Dikatakan, terkait dengan kenapa persoalan demo rasisme menjadi  makar, sebab ada hal-hal yang bertentangan. Dalam hal ini, jenderal bintang dua ini meminta agar tidak menganggap polisi tiba-tiba menempatkan  7 orang  ini sebagai pelaku makar. Melainkan ada unsur-unsurnya, yakni bermufakat dan memimpin demonstrasi dengan tujuan melawan negara.

“Soal rasis memang menyinggung perasaan kita semua sebagai orang Papua. Tetapi itulah yang digunakan triger oleh mereka yang sudah kita ikuti. Kasus ini tinggal pembuktian  di pengadilan,” tuturnya.

Bahkan lanjut Kapolda, dalam persidangan terungkap diambil pasal 106 dari serangkaian cerita panjang kejadian di Papua pada 2019 lalu. Hingga diamankannya 7 orang tersebut yang  mengarah pada perlawanan melawan  negara.

Baca Juga :  17 Jenazah Kembali Ditemukan

“Relevansi rasisme dengan makar yakni ada perbuatan melawan hukum yang dilakukan oleh para pelaku yang sudah dituntut yang mana didalamnya melawan negara, ingin memisahkan diri dari NKRI. Dari sejumlah aktivitas kegiatan kerusuhan ini, aktornya adalah 7 orang ini,” ungkapnya.

Terkait dengan ketujuh orang tersebut proses persidangannya di Balikpapan. Kapolda menyampaikan hal ini karena pihaknya punya sejarah. Dimana pada tahun 2005 silam, ketika sidang makar Yusak Package dan Filep Karma rusuh di Pengadilan Negeri Jayapura. Sehingga itu, hal ini tidak diinginkan terjadi kembali.

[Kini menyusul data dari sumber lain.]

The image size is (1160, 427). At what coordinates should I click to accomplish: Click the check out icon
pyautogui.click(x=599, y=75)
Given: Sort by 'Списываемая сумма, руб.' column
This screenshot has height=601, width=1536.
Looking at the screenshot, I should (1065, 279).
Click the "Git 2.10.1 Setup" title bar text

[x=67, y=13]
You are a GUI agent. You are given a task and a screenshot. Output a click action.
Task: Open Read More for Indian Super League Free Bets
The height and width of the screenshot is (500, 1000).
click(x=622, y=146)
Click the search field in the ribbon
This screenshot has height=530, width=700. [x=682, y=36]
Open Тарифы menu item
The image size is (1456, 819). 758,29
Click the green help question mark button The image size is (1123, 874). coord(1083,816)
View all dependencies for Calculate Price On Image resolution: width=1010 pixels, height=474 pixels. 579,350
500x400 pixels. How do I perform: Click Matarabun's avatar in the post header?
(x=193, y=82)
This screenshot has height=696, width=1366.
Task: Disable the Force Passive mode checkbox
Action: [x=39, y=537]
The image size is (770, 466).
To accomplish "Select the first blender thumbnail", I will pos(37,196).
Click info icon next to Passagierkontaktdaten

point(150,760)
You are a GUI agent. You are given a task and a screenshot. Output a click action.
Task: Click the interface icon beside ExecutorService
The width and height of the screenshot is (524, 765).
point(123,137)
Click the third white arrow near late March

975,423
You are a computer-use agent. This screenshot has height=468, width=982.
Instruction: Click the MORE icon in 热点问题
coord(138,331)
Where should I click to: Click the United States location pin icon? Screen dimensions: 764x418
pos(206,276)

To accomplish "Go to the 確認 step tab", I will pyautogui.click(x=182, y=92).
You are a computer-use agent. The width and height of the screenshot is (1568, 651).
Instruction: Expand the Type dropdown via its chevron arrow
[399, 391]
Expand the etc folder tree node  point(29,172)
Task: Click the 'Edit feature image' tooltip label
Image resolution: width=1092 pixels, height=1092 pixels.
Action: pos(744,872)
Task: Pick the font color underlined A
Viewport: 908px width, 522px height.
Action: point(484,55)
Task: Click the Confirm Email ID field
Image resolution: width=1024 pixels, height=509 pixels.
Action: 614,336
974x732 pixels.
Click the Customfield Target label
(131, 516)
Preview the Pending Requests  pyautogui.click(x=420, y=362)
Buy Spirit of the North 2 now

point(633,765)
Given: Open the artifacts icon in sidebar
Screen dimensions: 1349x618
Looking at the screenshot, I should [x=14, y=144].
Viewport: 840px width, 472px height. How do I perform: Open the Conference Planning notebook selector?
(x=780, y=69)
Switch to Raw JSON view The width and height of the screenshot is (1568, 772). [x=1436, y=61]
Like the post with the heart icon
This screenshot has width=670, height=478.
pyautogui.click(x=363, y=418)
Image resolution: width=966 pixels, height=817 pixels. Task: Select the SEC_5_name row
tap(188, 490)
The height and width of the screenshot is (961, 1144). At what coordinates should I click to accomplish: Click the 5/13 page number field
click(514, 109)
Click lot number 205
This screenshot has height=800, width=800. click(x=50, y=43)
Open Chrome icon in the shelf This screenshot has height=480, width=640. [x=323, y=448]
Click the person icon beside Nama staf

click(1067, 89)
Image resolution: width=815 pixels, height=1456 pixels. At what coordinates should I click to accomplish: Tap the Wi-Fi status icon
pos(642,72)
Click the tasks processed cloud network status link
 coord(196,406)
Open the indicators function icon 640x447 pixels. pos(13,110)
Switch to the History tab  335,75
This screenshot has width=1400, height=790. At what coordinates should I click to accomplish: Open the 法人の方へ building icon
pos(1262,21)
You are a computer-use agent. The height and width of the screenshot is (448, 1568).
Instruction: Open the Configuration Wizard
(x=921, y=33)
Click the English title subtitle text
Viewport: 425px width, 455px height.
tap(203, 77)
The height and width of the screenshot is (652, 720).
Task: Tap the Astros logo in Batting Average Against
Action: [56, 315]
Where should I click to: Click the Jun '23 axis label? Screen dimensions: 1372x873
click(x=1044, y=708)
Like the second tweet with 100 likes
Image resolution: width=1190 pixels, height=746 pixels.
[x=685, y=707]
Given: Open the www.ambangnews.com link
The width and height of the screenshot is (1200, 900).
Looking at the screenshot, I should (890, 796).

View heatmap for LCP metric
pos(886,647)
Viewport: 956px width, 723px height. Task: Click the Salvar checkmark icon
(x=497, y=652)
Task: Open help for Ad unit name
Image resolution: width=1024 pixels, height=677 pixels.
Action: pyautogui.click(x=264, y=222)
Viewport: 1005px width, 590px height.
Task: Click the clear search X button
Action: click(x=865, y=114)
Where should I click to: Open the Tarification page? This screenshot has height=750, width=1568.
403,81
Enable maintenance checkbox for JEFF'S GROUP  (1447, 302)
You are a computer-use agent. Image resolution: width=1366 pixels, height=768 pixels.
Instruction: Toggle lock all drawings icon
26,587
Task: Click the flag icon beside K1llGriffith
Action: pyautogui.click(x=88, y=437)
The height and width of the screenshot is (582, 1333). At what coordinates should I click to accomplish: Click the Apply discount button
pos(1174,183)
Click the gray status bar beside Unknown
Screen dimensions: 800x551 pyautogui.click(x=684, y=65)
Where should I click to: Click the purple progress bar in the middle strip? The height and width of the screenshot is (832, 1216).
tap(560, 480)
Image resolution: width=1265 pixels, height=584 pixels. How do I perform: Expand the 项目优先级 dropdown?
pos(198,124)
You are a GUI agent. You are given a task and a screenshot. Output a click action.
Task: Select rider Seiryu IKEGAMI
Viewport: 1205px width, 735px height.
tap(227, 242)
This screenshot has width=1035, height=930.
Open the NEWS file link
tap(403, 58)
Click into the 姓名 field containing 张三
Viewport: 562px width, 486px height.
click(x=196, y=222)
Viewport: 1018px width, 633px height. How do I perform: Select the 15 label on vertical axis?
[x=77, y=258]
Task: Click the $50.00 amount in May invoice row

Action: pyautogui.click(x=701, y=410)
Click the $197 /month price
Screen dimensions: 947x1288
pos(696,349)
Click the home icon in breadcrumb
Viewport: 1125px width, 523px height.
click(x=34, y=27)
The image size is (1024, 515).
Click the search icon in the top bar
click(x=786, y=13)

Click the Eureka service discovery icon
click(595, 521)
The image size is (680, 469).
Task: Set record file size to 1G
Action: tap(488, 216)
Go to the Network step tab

“Tujuh Terdakwa inikan kasusnya masih dalam proses dan harus diikuti. Tetapi juga upaya yang kami lakukan yakni penegakan hukum karena itu tugas kami dan UU mengatur,” tandasnya.

“Terkait ada banyak pihak yang mengatakan ini  tahanan politik, namun ini adalah proses pidana. Karena kejadian itu selain menimbulkan korban harta benda juga korban nyawa,” pungkasnya

Sementara itu, Kepala Kejaksaan Tinggi (Kajati) Papua Nikolaus Kondomo menyampaikan, pihaknya tidak menghukum rasisme. Melainkan mereka yang melakukan pelanggaran kriminal dalam demo Agustus 2019. 

Sebagaimana dalam demo tersebut ada yang dirampok, ada yang dibunuh dan ada  yang dianiaya. Ada yang dirusak serta mereka-mereka  yang melakukan kriminal harus ditindak. “Pemeriksaan tidak sembarang. Dari penyidik ke jaksa dan jaksa ke pengadilan. Itu ada tahapannya,” tegasnya.

Terkait dengan putusan 7 terdakwa yang ada di Kalimantan pada 17 Juni nanti, pihaknya menghadapinya dan tergantung putusan hakim di pengadilan. Sebagaimana putusan tetaplah menjadi putusan, kendati itu nantinya ada pro kontra sebab kebenaran hanya milik tuhan.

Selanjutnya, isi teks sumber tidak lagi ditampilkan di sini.